Transformed and Transplanted: The Dichotomy of Gentrification
I think the most important thing I learned on the service trip was the many cultures of Miami, Florida. I especially liked working with 5th and 6th graders to learn more about their different life experiences. While working with them each day, seeing their smiles was very special.
Throughout my service trip, I realized that doing service doesn’t always have to mean building houses and planting gardens. It can also mean brightening someone’s day or spending time with someone you’ve never met before. I learned this by spending time with three 6th-graders throughout the week and making bracelets at a senior center. Not only did I do service, but I had fun doing it.
Summer service helped me become more connected to the Sacred Heart Goals because I never really thought of the action, I just thought of what each Goal meant. Now I understand that each Goal is not just a prayer to recite, but an action to be done. During the week, I experienced every single Goal (5). It made me feel closer to the Five Goals of a Sacred Heart education.
In Miami, we learned a lot about the history of the Carrollton School of the Sacred Heart. They could talk for hours upon hours about how their school was founded. I would love to learn more about our own Bryn Mawr history. I would also like to tell everyone how amazing the trip was. The people, chaperones, and activities we experienced were ones I will never forget. I now consider the twelve girls I had only known for six days as my family.

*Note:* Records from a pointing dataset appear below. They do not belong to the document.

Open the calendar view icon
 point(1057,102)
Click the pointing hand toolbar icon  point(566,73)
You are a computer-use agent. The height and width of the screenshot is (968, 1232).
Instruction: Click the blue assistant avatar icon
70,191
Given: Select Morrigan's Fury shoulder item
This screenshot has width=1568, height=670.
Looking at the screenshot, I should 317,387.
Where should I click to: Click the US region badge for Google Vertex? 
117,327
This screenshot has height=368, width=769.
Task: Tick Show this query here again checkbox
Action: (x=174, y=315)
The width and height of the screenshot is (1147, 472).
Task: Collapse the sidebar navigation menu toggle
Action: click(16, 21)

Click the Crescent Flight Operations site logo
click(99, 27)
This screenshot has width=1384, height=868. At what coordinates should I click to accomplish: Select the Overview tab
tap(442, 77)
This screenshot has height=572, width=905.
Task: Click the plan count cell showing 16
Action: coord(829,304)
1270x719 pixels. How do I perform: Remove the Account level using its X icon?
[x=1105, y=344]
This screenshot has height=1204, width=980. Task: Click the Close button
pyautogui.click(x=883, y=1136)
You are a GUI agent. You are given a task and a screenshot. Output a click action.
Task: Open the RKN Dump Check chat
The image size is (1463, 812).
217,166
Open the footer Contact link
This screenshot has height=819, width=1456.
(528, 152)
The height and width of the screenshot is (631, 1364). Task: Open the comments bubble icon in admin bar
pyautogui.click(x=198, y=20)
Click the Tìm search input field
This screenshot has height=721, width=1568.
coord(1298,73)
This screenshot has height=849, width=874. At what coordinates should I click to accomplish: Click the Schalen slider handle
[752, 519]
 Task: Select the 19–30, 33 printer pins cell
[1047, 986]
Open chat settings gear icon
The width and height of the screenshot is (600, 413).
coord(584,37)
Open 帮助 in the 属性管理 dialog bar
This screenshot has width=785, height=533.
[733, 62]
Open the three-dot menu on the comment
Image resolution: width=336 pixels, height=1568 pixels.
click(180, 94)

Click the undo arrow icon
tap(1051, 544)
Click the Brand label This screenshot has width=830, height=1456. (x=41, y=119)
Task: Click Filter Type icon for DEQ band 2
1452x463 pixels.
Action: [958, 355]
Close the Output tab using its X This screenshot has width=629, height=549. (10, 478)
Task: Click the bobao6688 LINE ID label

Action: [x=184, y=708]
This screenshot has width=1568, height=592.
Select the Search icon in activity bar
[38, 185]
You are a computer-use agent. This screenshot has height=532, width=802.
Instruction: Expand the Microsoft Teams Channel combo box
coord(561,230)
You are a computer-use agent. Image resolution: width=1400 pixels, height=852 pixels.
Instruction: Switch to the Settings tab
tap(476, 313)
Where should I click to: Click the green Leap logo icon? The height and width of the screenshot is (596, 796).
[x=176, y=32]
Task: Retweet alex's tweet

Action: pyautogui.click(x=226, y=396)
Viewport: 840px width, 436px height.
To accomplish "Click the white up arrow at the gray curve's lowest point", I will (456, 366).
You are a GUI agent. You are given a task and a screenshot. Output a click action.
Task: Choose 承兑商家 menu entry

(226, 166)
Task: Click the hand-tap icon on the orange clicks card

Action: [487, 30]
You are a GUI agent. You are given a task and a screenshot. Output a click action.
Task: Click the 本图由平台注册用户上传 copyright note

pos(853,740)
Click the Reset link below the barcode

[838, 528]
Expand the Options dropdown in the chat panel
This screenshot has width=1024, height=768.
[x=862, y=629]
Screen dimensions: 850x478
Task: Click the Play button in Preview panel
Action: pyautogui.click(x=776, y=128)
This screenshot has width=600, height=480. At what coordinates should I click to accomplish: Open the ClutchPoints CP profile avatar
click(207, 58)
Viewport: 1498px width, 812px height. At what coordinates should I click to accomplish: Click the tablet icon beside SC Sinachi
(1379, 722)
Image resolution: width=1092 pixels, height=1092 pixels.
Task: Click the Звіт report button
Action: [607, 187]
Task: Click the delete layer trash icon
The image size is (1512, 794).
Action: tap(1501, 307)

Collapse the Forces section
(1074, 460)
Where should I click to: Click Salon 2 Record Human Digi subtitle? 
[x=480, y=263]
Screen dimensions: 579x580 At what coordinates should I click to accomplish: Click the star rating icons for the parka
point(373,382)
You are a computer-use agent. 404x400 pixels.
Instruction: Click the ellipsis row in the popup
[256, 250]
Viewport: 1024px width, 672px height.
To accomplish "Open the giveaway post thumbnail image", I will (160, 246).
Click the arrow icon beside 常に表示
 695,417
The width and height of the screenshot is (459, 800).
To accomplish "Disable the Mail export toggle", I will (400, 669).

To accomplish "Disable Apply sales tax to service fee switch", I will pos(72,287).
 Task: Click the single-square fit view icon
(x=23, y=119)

More about this program: Transformed and Transplanted: The Dichotomy of Gentrification
Female Students entering grades 9-12 What is gentrification? This project was designed to introduce the girls to some of the issues within a community that fosters this change in demographics. Participants explore how systems affect groups within communities and their access to resources through the exploration of food deserts, housing access, education access, and other cultural resources. They learn to understand that communities are changed by their access to these resources. The program partners with organizations presiding in the West Grove (local Miami neighborhood). Participants foster dialogue and planning to address the systems in place that allow gentrification to occur in Miami and elsewhere. The beginning part of the week focused on education and the second part of the week focused on service, with an exchange of perspectives with people outside of the participants' native community.